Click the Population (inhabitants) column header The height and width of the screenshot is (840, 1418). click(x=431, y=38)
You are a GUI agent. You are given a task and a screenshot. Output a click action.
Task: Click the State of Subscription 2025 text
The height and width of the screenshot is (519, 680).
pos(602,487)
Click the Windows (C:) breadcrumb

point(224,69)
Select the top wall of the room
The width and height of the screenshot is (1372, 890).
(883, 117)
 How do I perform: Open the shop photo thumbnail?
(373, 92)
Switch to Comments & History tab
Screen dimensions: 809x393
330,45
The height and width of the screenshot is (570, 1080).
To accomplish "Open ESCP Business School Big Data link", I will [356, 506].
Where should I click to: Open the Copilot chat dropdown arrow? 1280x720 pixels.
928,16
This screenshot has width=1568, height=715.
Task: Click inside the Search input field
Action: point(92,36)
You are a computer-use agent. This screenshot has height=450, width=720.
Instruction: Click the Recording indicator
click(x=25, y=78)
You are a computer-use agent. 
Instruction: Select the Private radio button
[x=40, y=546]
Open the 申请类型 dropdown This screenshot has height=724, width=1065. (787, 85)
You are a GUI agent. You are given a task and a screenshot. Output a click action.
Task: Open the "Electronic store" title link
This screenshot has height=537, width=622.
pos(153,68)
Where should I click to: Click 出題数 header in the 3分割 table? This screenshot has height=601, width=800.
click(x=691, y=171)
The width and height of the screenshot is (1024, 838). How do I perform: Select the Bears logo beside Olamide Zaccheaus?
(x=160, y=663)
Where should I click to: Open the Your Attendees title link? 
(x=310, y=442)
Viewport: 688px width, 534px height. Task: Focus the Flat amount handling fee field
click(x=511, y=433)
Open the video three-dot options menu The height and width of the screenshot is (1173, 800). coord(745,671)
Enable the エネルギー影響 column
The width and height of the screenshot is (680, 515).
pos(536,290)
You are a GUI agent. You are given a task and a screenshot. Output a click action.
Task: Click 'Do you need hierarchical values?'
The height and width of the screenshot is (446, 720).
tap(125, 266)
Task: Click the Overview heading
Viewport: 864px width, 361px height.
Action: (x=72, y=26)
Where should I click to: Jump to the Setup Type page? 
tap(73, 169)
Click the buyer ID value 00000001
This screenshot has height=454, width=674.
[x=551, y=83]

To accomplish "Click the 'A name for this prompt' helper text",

- Your instructions
Of the entries listed above, reproduce only the lines starting at the line containing "The height and width of the screenshot is (519, 680)." and ending at the line containing "Task: Open the". Include both, exactly as they stand.

- Solution to this problem
The height and width of the screenshot is (519, 680).
pos(602,487)
Click the Windows (C:) breadcrumb

point(224,69)
Select the top wall of the room
The width and height of the screenshot is (1372, 890).
(883, 117)
 How do I perform: Open the shop photo thumbnail?
(373, 92)
Switch to Comments & History tab
Screen dimensions: 809x393
330,45
The height and width of the screenshot is (570, 1080).
To accomplish "Open ESCP Business School Big Data link", I will [356, 506].
Where should I click to: Open the Copilot chat dropdown arrow? 1280x720 pixels.
928,16
This screenshot has width=1568, height=715.
Task: Click inside the Search input field
Action: point(92,36)
You are a computer-use agent. This screenshot has height=450, width=720.
Instruction: Click the Recording indicator
click(x=25, y=78)
You are a computer-use agent. 
Instruction: Select the Private radio button
[x=40, y=546]
Open the 申请类型 dropdown This screenshot has height=724, width=1065. (787, 85)
You are a GUI agent. You are given a task and a screenshot. Output a click action.
Task: Open the "Electronic store" title link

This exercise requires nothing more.